- Task statement -
Nothing other than the lines from the one containing "403x408 pixels." through the last line of the data below should be output, each reproduced exactly.

(Dataset entries)

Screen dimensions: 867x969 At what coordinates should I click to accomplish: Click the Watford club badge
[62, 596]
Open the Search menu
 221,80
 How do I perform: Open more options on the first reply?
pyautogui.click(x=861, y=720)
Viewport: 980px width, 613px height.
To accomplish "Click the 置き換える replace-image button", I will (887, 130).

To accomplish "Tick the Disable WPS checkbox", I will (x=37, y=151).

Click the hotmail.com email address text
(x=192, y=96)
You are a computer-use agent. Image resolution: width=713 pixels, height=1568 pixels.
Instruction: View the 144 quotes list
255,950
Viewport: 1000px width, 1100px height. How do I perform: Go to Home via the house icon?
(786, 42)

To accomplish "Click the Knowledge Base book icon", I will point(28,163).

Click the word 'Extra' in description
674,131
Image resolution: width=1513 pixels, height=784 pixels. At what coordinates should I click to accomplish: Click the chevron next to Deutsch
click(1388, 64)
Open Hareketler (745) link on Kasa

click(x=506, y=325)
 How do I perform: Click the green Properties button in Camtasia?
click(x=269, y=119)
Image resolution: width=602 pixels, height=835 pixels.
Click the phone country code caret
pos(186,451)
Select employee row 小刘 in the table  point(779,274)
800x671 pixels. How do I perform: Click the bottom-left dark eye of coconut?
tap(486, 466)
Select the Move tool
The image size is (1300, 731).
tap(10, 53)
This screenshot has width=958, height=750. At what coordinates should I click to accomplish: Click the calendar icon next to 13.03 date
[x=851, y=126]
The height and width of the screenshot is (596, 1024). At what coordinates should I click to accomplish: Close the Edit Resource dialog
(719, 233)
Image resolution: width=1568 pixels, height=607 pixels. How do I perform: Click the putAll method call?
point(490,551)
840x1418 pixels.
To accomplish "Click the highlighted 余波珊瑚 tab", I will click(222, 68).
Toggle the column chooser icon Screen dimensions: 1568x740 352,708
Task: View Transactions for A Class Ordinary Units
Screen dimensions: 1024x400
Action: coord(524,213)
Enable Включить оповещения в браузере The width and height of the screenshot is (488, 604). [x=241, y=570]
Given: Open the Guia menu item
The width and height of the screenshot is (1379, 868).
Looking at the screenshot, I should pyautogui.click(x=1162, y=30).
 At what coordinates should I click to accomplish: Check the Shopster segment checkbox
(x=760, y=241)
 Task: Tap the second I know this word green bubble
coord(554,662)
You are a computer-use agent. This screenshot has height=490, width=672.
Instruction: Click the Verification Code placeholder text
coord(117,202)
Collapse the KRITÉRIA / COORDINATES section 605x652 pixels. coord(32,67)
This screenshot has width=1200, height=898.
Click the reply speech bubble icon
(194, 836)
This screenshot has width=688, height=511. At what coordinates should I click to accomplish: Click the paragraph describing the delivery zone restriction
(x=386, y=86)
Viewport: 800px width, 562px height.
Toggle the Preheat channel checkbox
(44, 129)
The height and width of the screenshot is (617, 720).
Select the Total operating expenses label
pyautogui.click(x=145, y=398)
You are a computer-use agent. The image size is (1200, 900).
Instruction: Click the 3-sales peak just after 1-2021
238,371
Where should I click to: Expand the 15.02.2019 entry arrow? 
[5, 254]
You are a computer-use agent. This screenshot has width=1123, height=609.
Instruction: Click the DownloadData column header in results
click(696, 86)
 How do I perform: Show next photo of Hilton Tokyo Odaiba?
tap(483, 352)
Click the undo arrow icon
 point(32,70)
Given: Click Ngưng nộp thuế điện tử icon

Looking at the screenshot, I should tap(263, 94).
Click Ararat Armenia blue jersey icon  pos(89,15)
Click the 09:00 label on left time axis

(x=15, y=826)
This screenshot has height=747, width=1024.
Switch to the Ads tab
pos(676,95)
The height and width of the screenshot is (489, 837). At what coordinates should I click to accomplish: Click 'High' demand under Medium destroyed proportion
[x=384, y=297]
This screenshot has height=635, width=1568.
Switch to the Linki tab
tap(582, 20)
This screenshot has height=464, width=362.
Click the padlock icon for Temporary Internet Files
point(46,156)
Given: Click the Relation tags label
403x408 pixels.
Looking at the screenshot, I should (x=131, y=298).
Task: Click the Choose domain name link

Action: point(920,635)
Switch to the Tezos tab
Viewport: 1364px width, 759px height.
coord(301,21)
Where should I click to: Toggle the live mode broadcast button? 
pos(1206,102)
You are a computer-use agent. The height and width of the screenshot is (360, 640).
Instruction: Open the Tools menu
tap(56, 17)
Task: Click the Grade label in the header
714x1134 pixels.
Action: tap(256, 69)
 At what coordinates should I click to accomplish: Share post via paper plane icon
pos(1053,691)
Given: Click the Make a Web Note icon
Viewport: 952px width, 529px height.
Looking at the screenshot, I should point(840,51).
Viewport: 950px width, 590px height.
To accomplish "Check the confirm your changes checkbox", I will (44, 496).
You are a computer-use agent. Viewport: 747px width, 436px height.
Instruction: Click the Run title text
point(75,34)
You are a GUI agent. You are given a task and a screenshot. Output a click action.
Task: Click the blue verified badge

- Problem solution -
403x408 pixels.
Looking at the screenshot, I should (x=131, y=298).
Task: Click the Choose domain name link

Action: point(920,635)
Switch to the Tezos tab
Viewport: 1364px width, 759px height.
coord(301,21)
Where should I click to: Toggle the live mode broadcast button? 
pos(1206,102)
You are a computer-use agent. The height and width of the screenshot is (360, 640).
Instruction: Open the Tools menu
tap(56, 17)
Task: Click the Grade label in the header
714x1134 pixels.
Action: tap(256, 69)
 At what coordinates should I click to accomplish: Share post via paper plane icon
pos(1053,691)
Given: Click the Make a Web Note icon
Viewport: 952px width, 529px height.
Looking at the screenshot, I should point(840,51).
Viewport: 950px width, 590px height.
To accomplish "Check the confirm your changes checkbox", I will (44, 496).
You are a computer-use agent. Viewport: 747px width, 436px height.
Instruction: Click the Run title text
point(75,34)
You are a GUI agent. You are given a task and a screenshot. Output a click action.
Task: Click the blue verified badge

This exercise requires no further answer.